WSJ Got It Wrong About Rural America

The Wall Street Journal recently ventured outside the concrete streets of New York and took a stroll down some gravel roads in rural America.  What they found was not pretty. Rural America today has serious problems: an out of control drug problem, poor access to healthcare, declining populations, lack of a skilled work force, a rising crime rate, economic stagnation, and more. Their conclusion is that living in rural America is worse than living in the inner-city.

 

Their analysis relied heavily on statistics, which do not look good for rural locations. They show that crime rates in urban areas are declining, while they are on the rise in rural communities. Rural divorce rates have tripled in the past decade, well above the national average. Since 2010, seventy-nine rural hospitals have closed. Poverty rates, teen births, cancer rates, drug addiction, and college attainment rates all rank the worse compared to suburban and urban areas.   While the WSJ article focused on the problems and – to a lesser extent – the causes, they totally ignored the solution.

 

While the causes for the current situation are many, they can be summed up in one word: neglect.

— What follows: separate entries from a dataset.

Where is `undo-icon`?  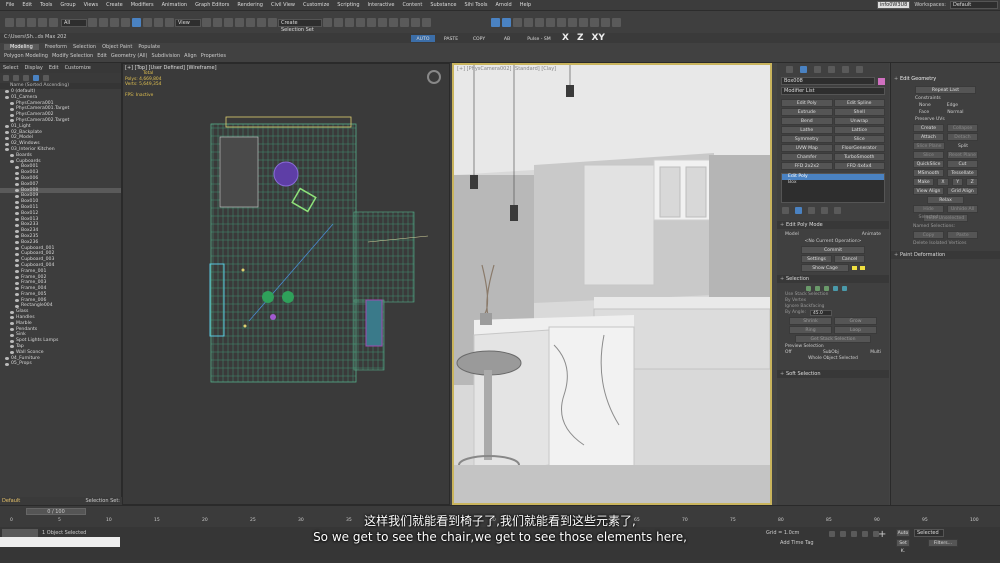
undo-icon is located at coordinates (10, 22).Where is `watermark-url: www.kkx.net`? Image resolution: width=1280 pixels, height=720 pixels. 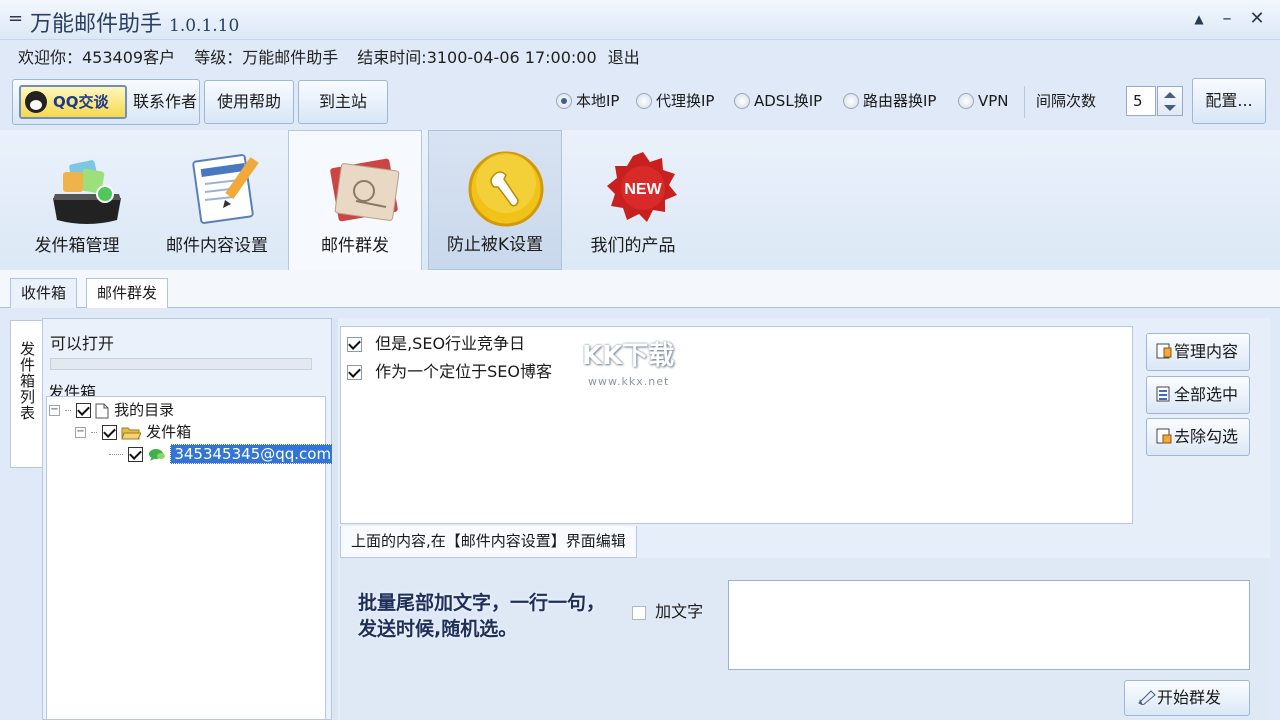
watermark-url: www.kkx.net is located at coordinates (629, 382).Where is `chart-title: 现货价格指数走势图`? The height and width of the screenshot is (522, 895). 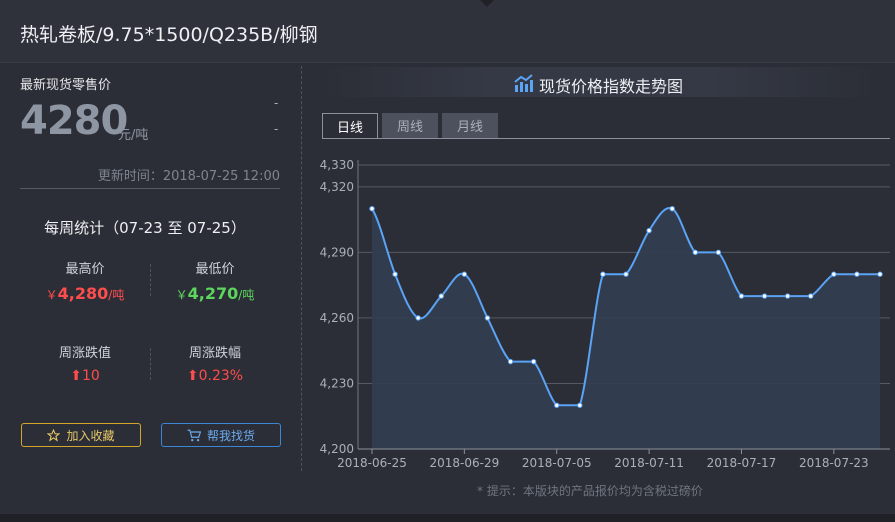 chart-title: 现货价格指数走势图 is located at coordinates (599, 85).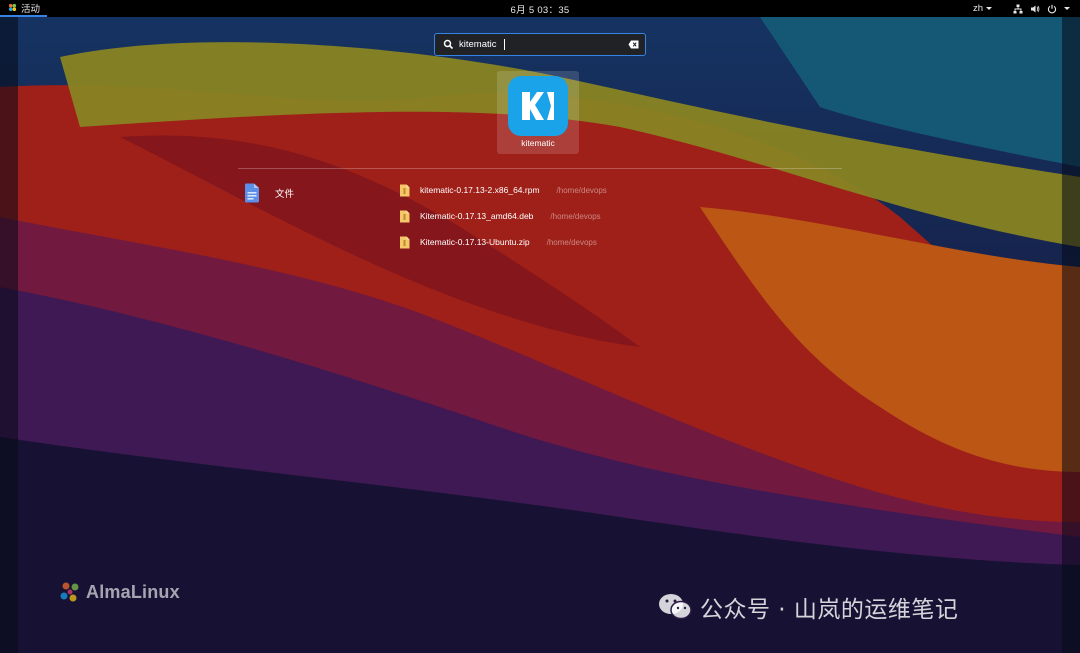 The height and width of the screenshot is (653, 1080). I want to click on file-result: Kitematic-0.17.13_amd64.deb /home/devops, so click(500, 216).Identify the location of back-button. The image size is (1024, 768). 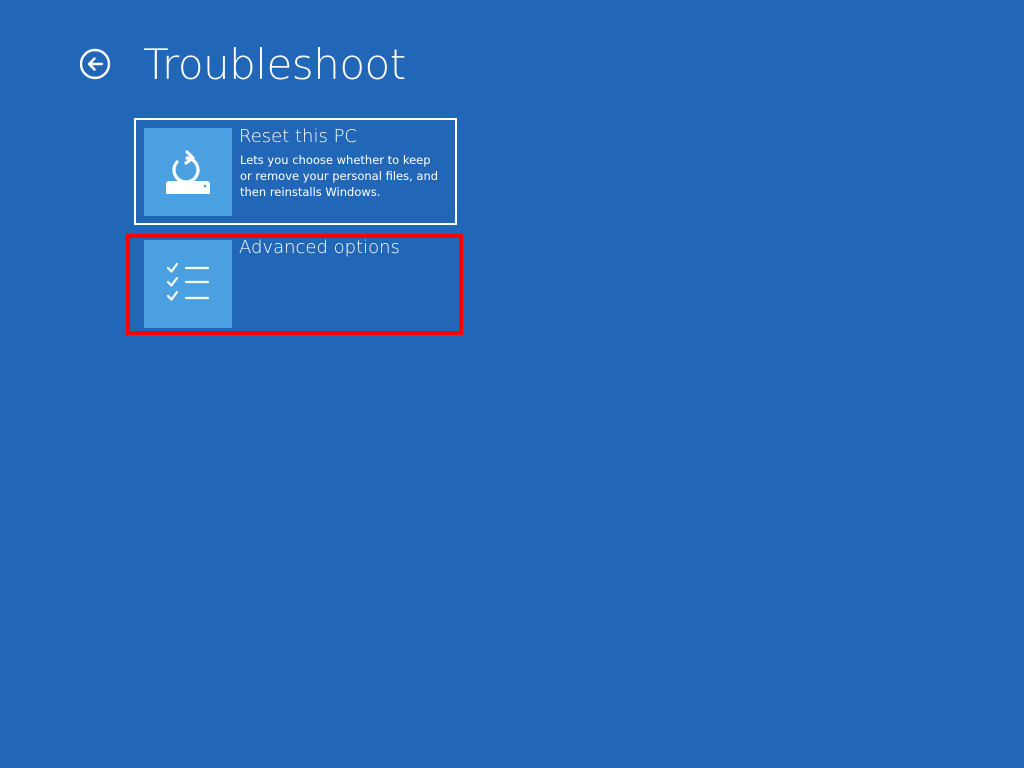
(95, 64).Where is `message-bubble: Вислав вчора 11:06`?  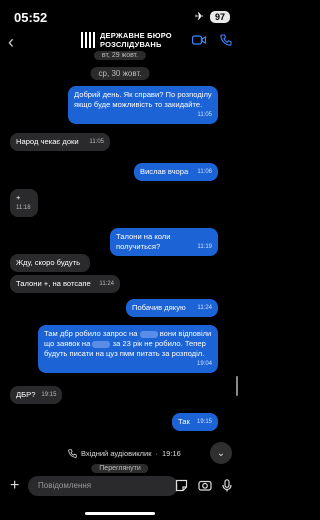
message-bubble: Вислав вчора 11:06 is located at coordinates (176, 172).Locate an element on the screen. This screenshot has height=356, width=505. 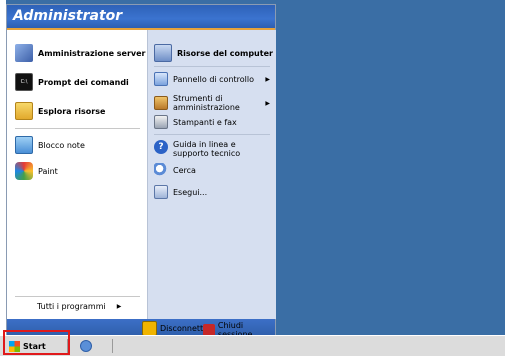
logoff-button: Disconnetti is located at coordinates (174, 328).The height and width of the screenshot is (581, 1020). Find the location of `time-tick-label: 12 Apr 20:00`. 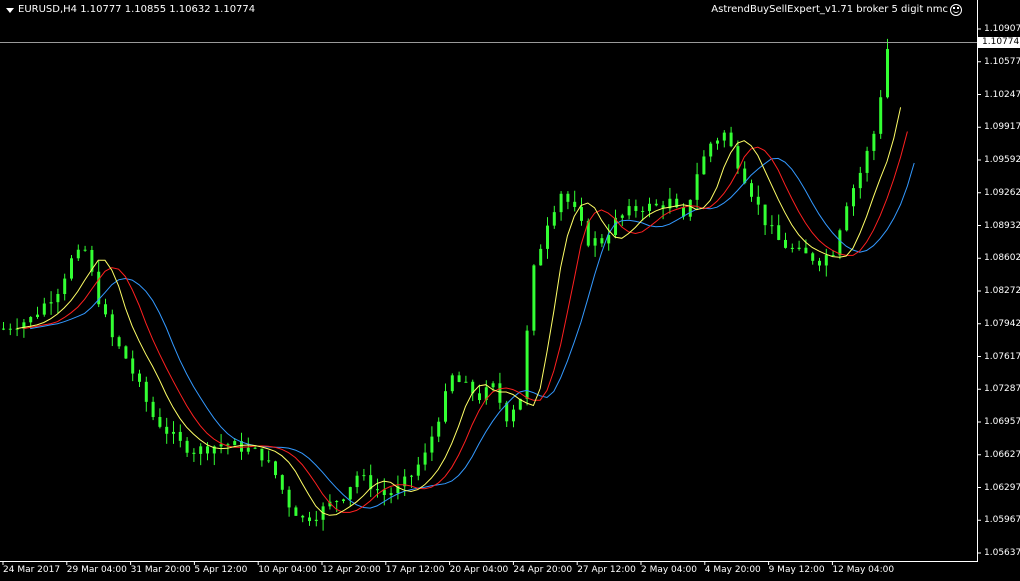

During the Bush, Clinton, and Obama administrations, federal programs focused on help for urban areas. For the past 8 years, there has been a focus on rural development at USDA, hundreds of millions of dollars have been spent on rural development programs, and it has not made an appreciable difference. The Obama White House talked a lot about extending broadband to rural areas, but little was actually accomplished.

 

The article made much of the loss of manufacturing jobs in rural areas of the Corn Belt, but totally ignored the one industry that has invested billions in rural areas and actively seeks to be located there: the bioenergy sector. In fact, their business analysts totally discounted the contribution that agriculture makes to rural areas. A recent study by Indiana University documented the number of jobs and economic activity that a single livestock farm can bring to a county.

 

The political impact that rural America had at the ballot box last November has not been lost on some politicians. While the Trump administration has not fully implemented a rural strategy, they are taking some steps. The President called for major funding for infrastructure improvement which will include projects in rural areas. In addition, the top-heavy, rural development bureaucracy at USDA has been restructured which will hopefully be an improvement.

 

Indiana has shown that rural America can attract new businesses.  State government, in cooperation with local economic development authorities, has attracted dozens of new business operations to Hoosier small towns and rural areas.  Favorable tax rates and incentives, zoning cooperation, and community support can all be used to bring a new business to town. Another glaring omission from the WSJ story.

 

Yet, rural America’s future does not lie in federal programs, but rather in community action. If we want our small towns and rural areas to be better places to live, we need to take active roles. The small towns that are thriving today are those who had a vision – a vision of what they wanted their community to be.  Rural America has always been about self-reliance and self-help.  It is this rural spirit that the boys from New York missed. Rural America can be great again, with a little help from state and federal leaders and some hard work from the folks who live there.